This was an historic occasion and the whole ecumenical world was watching.

"Frankly, I have been surprised that so many people are upset about this," said Bishop Paul Peter Jesep of the Ukrainian Autocephalous Orthodox Church-Sobornopravna. "I believe Bishop Robinson was duly and prayerfully elected and, besides, I think it's inappropriate for one church to try and tell another how to fulfill its mission."

The 39-year-old bishop -- a former lawyer, journalist, U.S. Senate aide and founder of -- stressed that acted on his own and that his church has not addressed Robinson's consecration.

Orthodox leaders also noted that Jesep serves a tiny splinter church that plays no role in the Standing Conference of Canonical Orthodox Bishops in the Americas. There are dozens of non-canonical "Orthodox" flocks, including at least 16 other Ukrainian bodies.

Meanwhile, the American bishops are standing their ground. The conference proclaimed: "The Orthodox Christian teaching on marriage and sexuality, firmly grounded in Holy Scripture, 2000 years of church tradition, and canon law, holds that marriage consists in the conjugal union of a man and a woman. ... Neither Scripture nor Holy Tradition blesses or sanctions such a union between persons of the same sex."

Greek Metropolitan Maximos of Pittsburgh was blunter: "Do these Anglican thinkers realize that an evil spirit may be behind all these things? What the Orthodox denounce in these false practices and teachings is that they are the practices and teachings which oppose the Will of God as taught by the Bible, thus, being the result of our fallen, sinful, human 'experience!' "

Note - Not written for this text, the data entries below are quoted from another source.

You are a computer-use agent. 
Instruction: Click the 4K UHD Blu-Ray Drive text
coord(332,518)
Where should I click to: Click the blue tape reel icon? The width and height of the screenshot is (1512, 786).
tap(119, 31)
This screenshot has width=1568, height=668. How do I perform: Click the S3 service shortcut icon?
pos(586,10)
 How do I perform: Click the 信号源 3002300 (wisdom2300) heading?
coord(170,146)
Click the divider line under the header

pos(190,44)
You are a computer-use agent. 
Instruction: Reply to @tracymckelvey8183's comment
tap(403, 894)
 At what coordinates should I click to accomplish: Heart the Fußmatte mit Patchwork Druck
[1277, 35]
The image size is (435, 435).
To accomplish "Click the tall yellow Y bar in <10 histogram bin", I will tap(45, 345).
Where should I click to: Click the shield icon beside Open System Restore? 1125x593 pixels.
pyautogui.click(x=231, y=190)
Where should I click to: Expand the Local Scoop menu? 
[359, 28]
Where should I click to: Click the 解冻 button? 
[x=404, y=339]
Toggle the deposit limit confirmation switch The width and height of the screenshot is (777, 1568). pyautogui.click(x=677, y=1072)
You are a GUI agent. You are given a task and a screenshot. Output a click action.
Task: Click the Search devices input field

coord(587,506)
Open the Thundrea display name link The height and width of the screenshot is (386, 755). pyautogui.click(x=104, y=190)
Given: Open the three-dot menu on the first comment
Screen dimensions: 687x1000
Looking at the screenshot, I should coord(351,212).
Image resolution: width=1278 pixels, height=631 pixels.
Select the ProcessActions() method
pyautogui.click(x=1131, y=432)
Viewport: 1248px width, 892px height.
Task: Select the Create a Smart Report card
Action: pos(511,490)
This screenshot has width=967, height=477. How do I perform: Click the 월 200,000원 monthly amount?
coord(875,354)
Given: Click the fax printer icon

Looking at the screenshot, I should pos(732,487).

Nevertheless, the New Hampshire rites drew many mainline clerics. The ecumenical procession included representatives of the American Baptists, the United Church of Christ, the Presbyterian Church (U.S.A.), Unitarian-Universalists, United Methodists and others.

Lutheran Bishop Krister Stendahl of Sweden took part and it was announced that he also represented the Evangelical Lutheran Church in America, said Father Robert Stiefel of the diocesan transition team. This was symbolic, because of an ELCA and Episcopal accord to share sacraments and clergy.

Apparently no Catholic clergy took part, although Jesep said several Catholic lay leaders joined the procession. Catholic bishops have often been observers at Anglican consecrations -- but not this time.

Pope John Paul II recently warned Archbishop of Canterbury Rowan Williams that the ties that bind them are at the breaking point. "New and serious" obstacles block the path to unity.

"These difficulties are not all of a merely disciplinary nature," said the papal text. "Some extend to essential matters of faith and morals. ... Faced with the increasing secularism of today's world, the church must ensure that the deposit of faith is proclaimed in its integrity and preserved from erroneous and misguided interpretations."

No additional commentary was needed, especially in a time when the powerful Cardinal Joseph Ratzinger is showing a willingness to build new bridges to Anglican traditionalists in America and England. Might there even be a new "Anglican rite" in communion with Rome?

Whatever happens will happen, said Jesep. While the New Hampshire consecration may rattle other altars and pews, critics of Robinson's ministry must realize that the U.S. Episcopal Church has made its choice and acted on it.

"The larger issue is not who participated and who did not participate," he said. "The real issue is that there is a gay bishop -- period. The issue now is how the church reacts to this as a Christian family.